• **SELECTED PASSAGE**
The solution is as follows: 9 minutes have transpired from the time the disks started spinning until the red dots on their surfaces were aligned. Explanation: since you know that at least 9 minutes have transpired since the disks started spinning, and since you can manipulate the speed and direction of rotations of the disks as you like and that they have different starting positions, you can align them whenever you want by manipulating the speed and direction of their rotation in the time alloted. This can be done to the intermediary disks, but since they all start spinning at the same moment, the size of the tiniest disk is relevant The only thing you need is to observe that the time it takes the largest disk to be at the minimum time alloted(9 minutes) coinceades with two minutes after the tiniest disk takes to complete a full 360 degree turn, which is 7 minutes. Two minutes after the smallest disks takes a full turn, it is once again at the point it was 2 minutes after it started spinning and that adds up to 9 minutes. Problem solved.
So there you have it, guys. Chalk one up for the gorilla expert! Have a pleasant day.
SUCKMYMUSCLE
I believe suckmymuscle's answer is original, but also incorrect. I found his explanation rather confusing, but anyway it's pretty easy to demonstrate the problem with his answer of 9 minutes. I tried to make a graphic of this (which would make my explanation very easy to understand) but I don't know how to use my graphics software very well, so I'll just have to explain it in words. For the remainder of my explanation, I'll refer to the time that all the dots were aligned -- which is the answer to this problem -- as "the answer time."
It's true that at least 9 minutes have had to pass, since we know from the prompt that disc E traveled at for least 9 minutes before reaching alignment, at the minimum. You need only look at the behavior of any disc other than A or E to see that the answer CANNOT be 9 minutes. For the simplest example, let's look at disc D.
Here's what we know about disc D from the prompt:
1. It takes 19 minutes for disc D to complete one revolution.
2. Disc D was 7 minutes away from it's starting position at the answer time.
Clearly, given suckmymuscle's answer of 9 minutes, Disc D does not have time to complete one revolution in his solution, since 9 < 19. This shows that the dot on disc D couldn't have hit the same position twice, so suckmymuscle's answer is wrong.
To elaborate -- given suckmymuscle's answer, Disc D simply would have traveled for 9 minutes along it's path, and ended up completing about 1/2 of a revolution (9/19 of a revolution, to be exact). The prompt clearly states that, at the answer time, disc D will be 7 minutes away from the position it started at. In other words, it will have completed 7/19s, or roughly 1/3 of a revolution from its starting point. This fact is obviously incompatible with suckmymuscle's answer, as 7/19 does not equal 9/19.
If that didn't make sense, I'll try to say it even more simply. The prompt clearly tells us that disc D, at the time of the answer, will be about 1/3 of a circle away from its starting point. Suckmymuscle's answer positions disc D at about 1/2 a circle away from its starting point.

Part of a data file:
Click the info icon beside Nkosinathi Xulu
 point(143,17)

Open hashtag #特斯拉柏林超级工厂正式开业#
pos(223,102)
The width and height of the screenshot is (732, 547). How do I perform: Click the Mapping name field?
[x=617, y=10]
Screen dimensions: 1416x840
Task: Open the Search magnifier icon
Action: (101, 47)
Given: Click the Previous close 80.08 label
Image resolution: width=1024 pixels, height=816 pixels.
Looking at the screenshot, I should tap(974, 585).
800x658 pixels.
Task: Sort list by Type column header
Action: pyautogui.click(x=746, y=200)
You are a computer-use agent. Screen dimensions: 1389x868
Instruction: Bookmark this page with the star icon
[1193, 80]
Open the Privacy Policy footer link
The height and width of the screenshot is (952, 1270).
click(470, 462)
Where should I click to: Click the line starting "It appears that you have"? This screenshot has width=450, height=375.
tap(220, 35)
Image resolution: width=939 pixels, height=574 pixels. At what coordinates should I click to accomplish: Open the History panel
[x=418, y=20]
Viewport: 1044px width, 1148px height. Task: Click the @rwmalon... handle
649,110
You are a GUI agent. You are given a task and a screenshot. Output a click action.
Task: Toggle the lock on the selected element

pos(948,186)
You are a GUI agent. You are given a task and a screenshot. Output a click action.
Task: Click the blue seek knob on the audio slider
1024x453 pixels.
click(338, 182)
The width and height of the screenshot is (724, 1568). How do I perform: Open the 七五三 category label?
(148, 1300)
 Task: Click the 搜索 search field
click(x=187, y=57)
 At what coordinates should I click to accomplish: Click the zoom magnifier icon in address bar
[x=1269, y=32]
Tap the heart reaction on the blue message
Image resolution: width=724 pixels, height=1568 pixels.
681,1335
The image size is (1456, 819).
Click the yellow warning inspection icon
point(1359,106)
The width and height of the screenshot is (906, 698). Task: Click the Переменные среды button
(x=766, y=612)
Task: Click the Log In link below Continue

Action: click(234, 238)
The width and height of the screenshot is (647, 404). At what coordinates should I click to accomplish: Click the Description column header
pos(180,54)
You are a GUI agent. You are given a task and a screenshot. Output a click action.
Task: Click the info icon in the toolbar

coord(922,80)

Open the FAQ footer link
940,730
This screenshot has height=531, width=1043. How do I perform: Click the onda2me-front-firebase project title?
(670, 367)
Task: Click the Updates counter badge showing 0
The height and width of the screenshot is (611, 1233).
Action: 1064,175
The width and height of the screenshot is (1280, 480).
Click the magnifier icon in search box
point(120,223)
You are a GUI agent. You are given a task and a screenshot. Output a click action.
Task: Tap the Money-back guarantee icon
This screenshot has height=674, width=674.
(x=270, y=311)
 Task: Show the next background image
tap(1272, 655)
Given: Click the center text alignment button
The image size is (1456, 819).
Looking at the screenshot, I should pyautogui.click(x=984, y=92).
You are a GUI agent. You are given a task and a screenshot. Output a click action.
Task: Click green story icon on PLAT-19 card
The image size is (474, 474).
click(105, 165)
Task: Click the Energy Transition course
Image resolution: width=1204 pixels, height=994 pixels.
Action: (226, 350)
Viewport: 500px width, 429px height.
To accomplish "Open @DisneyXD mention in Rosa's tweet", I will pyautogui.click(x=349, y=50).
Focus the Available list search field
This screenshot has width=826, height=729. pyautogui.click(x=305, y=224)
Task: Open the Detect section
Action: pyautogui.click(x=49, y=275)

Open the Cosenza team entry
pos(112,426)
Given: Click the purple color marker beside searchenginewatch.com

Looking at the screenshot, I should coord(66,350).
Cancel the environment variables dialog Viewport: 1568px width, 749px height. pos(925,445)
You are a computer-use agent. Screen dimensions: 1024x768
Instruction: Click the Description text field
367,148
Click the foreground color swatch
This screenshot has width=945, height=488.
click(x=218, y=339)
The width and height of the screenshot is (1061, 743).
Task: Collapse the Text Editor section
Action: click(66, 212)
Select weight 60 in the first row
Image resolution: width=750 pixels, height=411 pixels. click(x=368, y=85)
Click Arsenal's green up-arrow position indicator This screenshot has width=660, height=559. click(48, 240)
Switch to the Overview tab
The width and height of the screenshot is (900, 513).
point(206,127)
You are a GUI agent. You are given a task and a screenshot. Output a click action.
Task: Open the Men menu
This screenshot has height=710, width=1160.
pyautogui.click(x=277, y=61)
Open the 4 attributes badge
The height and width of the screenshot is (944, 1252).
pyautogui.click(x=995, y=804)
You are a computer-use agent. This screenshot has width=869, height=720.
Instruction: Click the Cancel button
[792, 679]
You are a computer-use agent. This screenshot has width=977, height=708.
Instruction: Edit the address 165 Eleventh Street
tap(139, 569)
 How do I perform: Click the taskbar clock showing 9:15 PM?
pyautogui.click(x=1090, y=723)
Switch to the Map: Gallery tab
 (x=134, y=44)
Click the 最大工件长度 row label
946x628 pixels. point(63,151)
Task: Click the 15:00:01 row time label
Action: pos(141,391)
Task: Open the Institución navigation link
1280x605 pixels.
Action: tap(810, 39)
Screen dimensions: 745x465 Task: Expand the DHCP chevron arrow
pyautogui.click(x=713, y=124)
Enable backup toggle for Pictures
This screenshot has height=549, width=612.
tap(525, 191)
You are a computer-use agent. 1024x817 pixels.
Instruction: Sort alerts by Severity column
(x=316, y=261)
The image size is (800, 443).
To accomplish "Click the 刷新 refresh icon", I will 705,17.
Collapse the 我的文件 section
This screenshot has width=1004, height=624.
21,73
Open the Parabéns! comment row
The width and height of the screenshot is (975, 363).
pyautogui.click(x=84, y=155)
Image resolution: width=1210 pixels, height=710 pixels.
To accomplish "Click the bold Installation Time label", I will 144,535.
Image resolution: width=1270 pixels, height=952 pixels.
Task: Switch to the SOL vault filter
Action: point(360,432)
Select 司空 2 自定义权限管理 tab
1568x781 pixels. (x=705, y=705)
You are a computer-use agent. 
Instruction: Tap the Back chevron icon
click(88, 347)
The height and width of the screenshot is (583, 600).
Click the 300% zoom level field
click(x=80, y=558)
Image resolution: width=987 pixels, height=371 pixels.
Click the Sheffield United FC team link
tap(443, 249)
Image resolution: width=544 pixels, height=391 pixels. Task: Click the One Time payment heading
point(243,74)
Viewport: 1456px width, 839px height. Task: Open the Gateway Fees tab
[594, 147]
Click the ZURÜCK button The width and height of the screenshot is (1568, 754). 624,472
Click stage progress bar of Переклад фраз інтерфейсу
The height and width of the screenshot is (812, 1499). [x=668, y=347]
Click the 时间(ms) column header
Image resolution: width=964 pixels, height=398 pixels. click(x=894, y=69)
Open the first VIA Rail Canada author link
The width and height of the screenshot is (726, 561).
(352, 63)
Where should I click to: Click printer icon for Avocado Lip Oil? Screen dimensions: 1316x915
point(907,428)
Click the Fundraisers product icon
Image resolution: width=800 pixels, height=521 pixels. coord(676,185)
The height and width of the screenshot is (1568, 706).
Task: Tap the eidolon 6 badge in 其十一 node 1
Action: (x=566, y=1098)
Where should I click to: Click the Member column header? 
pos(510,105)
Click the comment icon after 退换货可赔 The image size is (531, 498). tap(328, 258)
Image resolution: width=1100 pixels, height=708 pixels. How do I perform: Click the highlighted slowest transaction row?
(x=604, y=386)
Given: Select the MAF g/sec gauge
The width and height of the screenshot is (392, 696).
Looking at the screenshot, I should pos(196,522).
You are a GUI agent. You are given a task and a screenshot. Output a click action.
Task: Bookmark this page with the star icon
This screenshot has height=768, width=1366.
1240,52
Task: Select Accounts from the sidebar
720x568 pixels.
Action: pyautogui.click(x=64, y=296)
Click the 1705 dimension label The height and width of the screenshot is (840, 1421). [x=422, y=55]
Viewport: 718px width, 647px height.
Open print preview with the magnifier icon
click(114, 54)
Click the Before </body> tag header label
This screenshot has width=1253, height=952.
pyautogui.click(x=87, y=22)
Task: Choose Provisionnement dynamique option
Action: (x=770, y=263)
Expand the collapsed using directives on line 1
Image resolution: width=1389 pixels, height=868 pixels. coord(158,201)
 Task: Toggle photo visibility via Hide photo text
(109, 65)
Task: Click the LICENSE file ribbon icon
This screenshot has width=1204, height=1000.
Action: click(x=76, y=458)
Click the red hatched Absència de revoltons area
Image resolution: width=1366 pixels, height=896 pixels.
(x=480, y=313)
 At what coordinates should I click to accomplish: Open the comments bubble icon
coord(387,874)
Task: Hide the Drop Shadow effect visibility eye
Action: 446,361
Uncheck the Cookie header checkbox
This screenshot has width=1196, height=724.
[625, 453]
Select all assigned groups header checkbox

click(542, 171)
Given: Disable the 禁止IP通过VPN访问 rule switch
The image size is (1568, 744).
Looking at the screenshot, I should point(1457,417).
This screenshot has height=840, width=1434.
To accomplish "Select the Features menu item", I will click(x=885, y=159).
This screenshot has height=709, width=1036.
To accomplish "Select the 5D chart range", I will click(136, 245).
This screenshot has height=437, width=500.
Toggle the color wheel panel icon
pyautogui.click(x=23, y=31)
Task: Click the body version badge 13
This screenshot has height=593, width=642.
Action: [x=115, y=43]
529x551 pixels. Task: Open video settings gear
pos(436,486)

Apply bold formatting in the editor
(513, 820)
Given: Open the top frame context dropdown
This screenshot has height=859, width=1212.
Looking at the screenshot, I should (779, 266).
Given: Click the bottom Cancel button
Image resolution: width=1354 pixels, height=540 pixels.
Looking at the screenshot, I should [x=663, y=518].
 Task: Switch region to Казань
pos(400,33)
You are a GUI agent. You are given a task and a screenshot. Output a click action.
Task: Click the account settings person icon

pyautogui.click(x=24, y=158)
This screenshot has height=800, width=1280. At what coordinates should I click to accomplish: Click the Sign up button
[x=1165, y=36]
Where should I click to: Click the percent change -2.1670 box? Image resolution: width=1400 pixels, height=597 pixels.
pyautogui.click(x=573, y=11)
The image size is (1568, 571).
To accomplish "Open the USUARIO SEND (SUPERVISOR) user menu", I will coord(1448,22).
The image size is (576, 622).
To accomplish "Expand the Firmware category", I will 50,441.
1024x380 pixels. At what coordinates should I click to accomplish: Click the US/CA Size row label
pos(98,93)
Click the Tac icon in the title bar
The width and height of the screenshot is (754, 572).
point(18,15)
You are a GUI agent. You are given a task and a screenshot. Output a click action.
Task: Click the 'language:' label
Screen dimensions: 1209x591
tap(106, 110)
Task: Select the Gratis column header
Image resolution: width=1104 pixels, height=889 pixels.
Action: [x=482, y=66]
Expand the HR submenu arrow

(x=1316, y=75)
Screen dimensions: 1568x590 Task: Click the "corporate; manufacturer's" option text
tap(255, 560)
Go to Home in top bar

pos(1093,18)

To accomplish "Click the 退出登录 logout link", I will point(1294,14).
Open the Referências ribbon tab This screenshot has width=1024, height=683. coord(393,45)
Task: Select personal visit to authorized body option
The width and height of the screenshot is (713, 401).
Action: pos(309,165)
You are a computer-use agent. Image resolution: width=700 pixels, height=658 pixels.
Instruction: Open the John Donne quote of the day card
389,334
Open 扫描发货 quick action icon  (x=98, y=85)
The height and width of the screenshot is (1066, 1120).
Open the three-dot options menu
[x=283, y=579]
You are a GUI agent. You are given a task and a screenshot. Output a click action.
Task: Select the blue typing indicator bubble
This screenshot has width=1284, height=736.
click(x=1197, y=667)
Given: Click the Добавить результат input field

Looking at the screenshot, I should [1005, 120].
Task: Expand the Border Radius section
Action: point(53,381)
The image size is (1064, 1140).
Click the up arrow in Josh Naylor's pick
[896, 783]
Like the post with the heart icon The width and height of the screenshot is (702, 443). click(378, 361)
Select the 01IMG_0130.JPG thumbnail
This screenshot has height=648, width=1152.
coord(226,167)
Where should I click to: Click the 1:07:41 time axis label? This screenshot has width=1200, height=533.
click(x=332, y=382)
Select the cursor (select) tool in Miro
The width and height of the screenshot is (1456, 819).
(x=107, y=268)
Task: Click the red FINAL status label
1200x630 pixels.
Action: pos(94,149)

• **TASKS AND EXERCISES**
- a) According to the thread about the rotating disc puzzle, how long does disc D take to complete one revolution?
- b) List every disc that the thread about the rotating disc puzzle refers to by letter.
The data plays no role in what is asked here.

• **SET OF ANSWERS**
- a) 19 minutes

- b) A, D, E